Blue Jacket signed the Treaty of Greenville in 1795, which ceded most of Ohio’s territory to the federal government as part of negotiations following the end of the Northwest Indian War. Tecumseh, a citizen of the Shawnee Tribe who had fought in the war, attempted to “reclaim” Shawnee lands leading up to and throughout the War of 1812

Despite the tragedies of the past, Indigenous peoples remain resilient, creating art and telling their stories in the modern day. 

The Kennedy Museum of Art houses nearly 700 textiles and more than 1,700 pieces of jewelry in its Edwin L. and Ruth E. Kennedy Southwest Native American Art Collection.

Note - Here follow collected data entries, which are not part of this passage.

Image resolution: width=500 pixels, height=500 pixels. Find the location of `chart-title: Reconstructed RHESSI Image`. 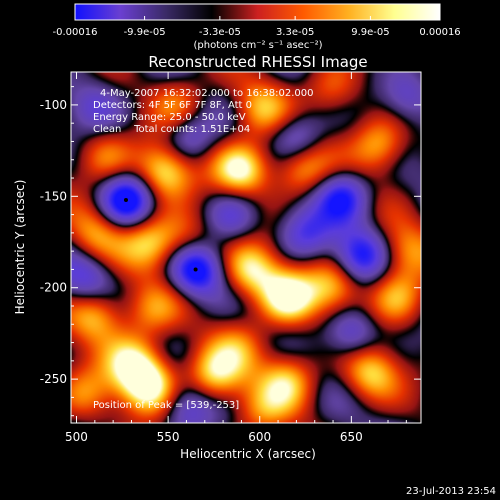

chart-title: Reconstructed RHESSI Image is located at coordinates (258, 62).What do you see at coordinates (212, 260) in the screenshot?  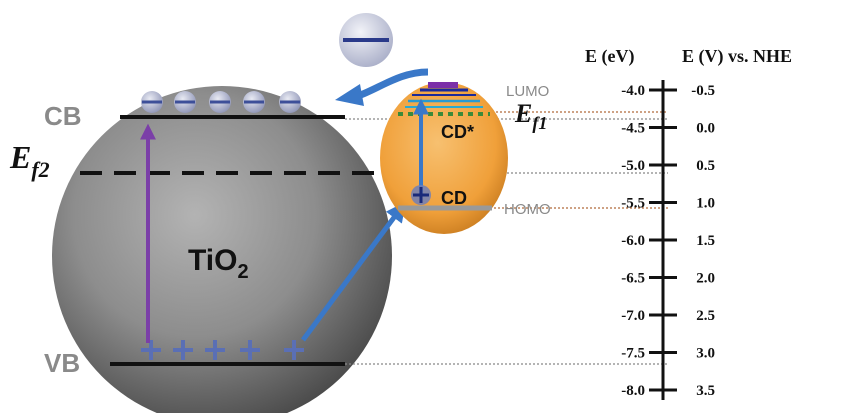 I see `tio2-main: TiO` at bounding box center [212, 260].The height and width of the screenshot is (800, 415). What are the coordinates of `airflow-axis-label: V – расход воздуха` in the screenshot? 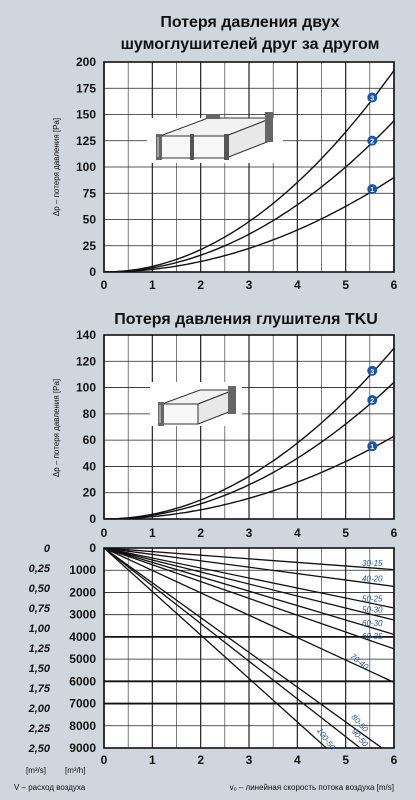 It's located at (50, 788).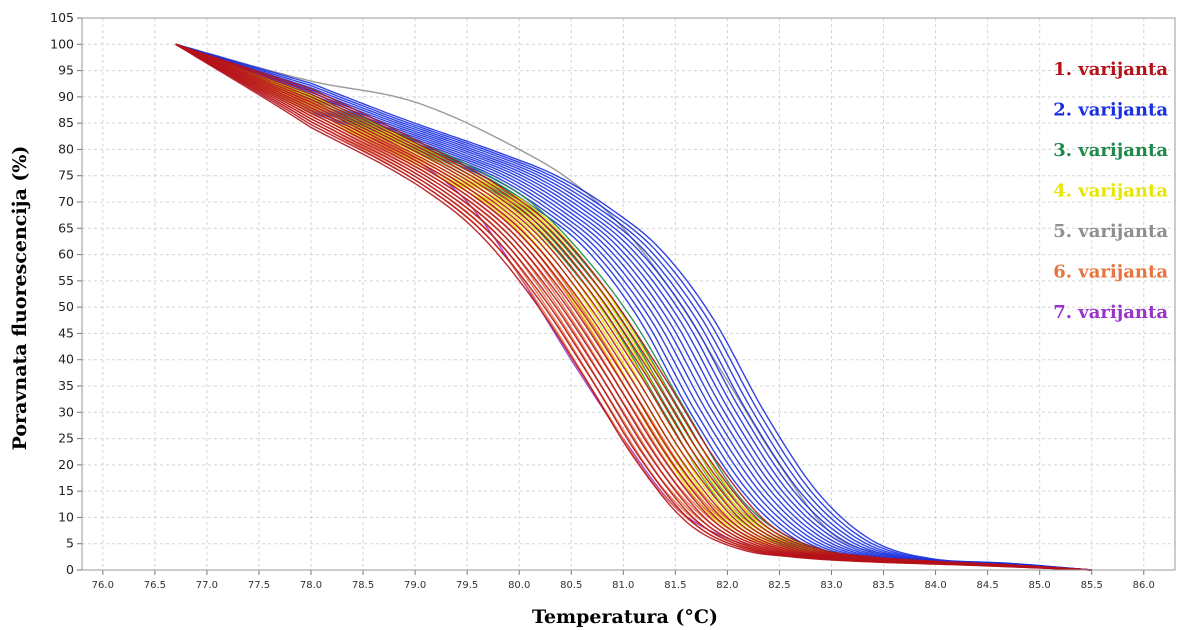  What do you see at coordinates (66, 516) in the screenshot?
I see `y-tick-label: 10` at bounding box center [66, 516].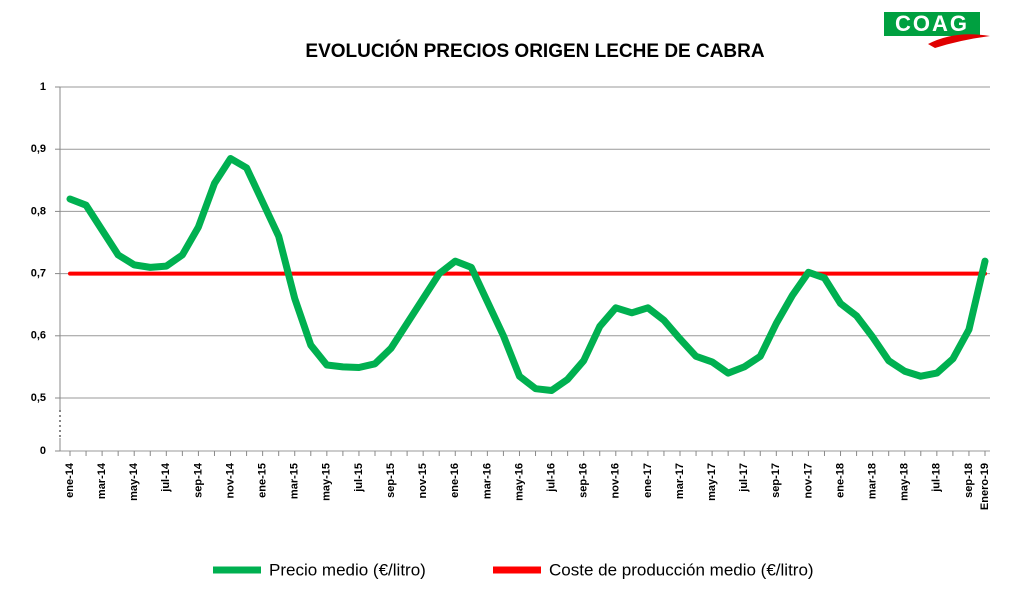  Describe the element at coordinates (534, 51) in the screenshot. I see `chart-title: EVOLUCIÓN PRECIOS ORIGEN LECHE DE CABRA` at that location. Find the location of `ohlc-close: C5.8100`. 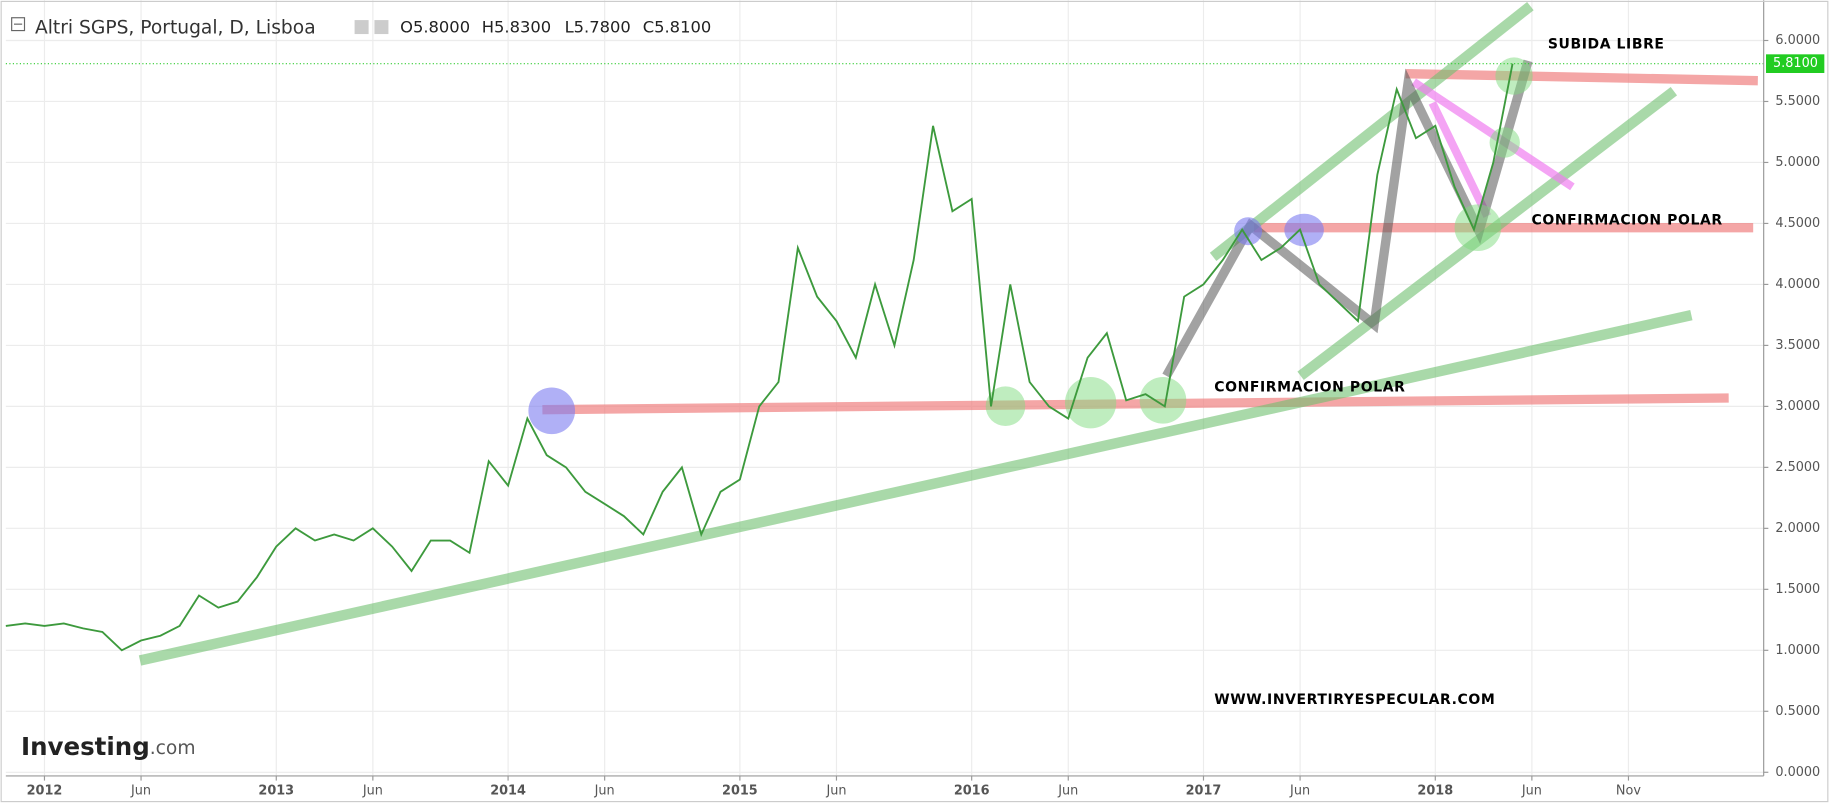

ohlc-close: C5.8100 is located at coordinates (678, 28).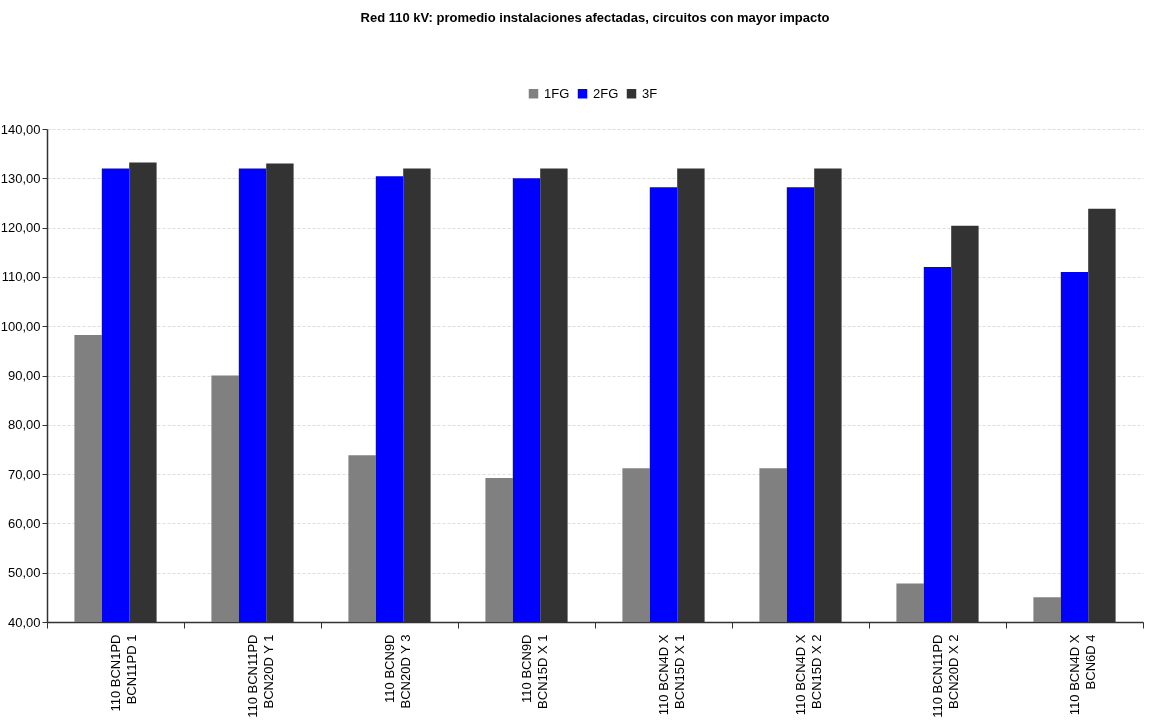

Most of these works, which are of Navajo, Zuni and Hopi origin, were donated by Edwin Kennedy. 

Lisa Quinn, Kennedy Museum registrar, said multiple schools used to, or still have, a curriculum titled “Peoples of the Past.” When teachers would reach out, the museum’s response was always: “Native Americans are not people of the past.”

“They are people who are still creating and obviously still living (and) breathing,” Quinn said. “We would show them work in our collection that kind of illustrates those communities that are very similar to theirs in a lot of ways.” 

As Harmon’s program approaches, he hopes to enlighten attendees and keep Indigenous history alive. 

“I wish there were more people who knew the truth and would help (teach Indigenous history),” Harmon said. “It’s gotten to the point where it’s been hidden, (and) people are not interested anymore in the truth of what really happened with the Native Americans.”